There was an increase in peanut yields with each subsequent application for thrips. Yields ranged from about 5,000 pounds per acre in the untreated to about 5,800 pounds for four applications. This would suggest that spraying thrips in peanut will provide significant economic benefits for growers.
However, one key is that the peanuts in this study got a substantial amount of rain at emergence that resulted in heavy herbicide injury. The researchers did more studies in 2015 that are being repeated this year to simulate this same scenario. The results are similar to the data shown above.
The overall conclusion from these studies is that significant benefits from thrips sprays in peanuts can be seen when the plants are under some type of stress. The stress can come from herbicide injury, extremely dry conditions, extremely wet conditions, cooler temperatures, or any other factor that can slow peanut growth.
In general, thrips populations appear to be very high this year across the state. In general, at-planting insecticides should provide adequate control as long as the peanuts are growing normally. However, when peanuts are under stress and thrips are causing additional stress, sprays may be justified even where an at-planting insecticide was used.

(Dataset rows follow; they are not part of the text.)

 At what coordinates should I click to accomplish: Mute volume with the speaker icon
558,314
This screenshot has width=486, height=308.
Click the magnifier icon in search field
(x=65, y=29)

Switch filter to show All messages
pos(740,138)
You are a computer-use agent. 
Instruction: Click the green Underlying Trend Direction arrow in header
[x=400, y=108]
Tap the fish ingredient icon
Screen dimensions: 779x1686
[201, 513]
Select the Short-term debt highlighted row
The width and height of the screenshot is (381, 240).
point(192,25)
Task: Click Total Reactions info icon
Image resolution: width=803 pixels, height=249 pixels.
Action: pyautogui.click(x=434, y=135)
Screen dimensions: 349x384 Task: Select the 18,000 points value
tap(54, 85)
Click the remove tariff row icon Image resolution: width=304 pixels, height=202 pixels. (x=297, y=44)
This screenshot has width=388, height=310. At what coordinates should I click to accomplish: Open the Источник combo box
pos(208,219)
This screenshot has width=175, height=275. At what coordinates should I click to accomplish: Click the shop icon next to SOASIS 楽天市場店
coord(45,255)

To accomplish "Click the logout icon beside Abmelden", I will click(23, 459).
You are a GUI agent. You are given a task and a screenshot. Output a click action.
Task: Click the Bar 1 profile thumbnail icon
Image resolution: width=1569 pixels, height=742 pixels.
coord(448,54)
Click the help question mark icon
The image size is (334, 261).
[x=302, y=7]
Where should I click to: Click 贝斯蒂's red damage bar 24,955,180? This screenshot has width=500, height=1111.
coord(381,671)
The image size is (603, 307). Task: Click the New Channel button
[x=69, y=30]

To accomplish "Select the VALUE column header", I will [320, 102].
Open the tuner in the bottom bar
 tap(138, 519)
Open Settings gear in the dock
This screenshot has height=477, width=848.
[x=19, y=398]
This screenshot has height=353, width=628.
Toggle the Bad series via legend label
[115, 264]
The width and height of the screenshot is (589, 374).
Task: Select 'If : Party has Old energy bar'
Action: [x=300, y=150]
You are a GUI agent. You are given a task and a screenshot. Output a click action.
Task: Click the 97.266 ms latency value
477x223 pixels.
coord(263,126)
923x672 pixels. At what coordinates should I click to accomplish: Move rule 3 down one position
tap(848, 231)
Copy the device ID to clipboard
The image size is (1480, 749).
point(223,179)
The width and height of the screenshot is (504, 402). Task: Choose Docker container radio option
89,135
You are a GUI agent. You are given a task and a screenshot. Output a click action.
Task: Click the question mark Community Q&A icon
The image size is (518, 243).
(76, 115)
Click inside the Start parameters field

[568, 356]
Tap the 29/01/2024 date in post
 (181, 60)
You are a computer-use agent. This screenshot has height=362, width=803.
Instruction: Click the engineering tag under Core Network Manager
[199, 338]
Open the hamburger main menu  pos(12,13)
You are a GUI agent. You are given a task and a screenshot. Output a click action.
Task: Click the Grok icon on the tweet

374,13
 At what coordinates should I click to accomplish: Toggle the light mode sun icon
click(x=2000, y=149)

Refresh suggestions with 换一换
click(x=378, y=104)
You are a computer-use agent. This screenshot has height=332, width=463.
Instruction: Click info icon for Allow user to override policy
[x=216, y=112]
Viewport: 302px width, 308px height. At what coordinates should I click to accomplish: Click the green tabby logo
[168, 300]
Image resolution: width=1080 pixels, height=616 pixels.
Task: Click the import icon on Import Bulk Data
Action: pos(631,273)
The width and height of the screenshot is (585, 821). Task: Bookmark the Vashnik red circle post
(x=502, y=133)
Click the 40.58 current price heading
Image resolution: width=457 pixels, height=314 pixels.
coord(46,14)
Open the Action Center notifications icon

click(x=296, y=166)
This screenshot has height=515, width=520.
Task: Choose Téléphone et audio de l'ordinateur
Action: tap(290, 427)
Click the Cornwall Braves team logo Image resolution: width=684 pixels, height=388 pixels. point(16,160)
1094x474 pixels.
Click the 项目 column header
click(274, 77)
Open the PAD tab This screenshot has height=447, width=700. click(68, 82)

This is especially true given the cooler temperatures we have had this spring. It is important to remember that the clock starts ticking on the longevity of at-planting insecticides as soon as they go in the ground, not when the peanuts emerge. The insecticides will work better if the peanuts emerge within a week than if it takes 2 weeks for the peanuts to emerge.
The key is to minimize the stresses that you can control when multiple stresses occur on seedling peanuts.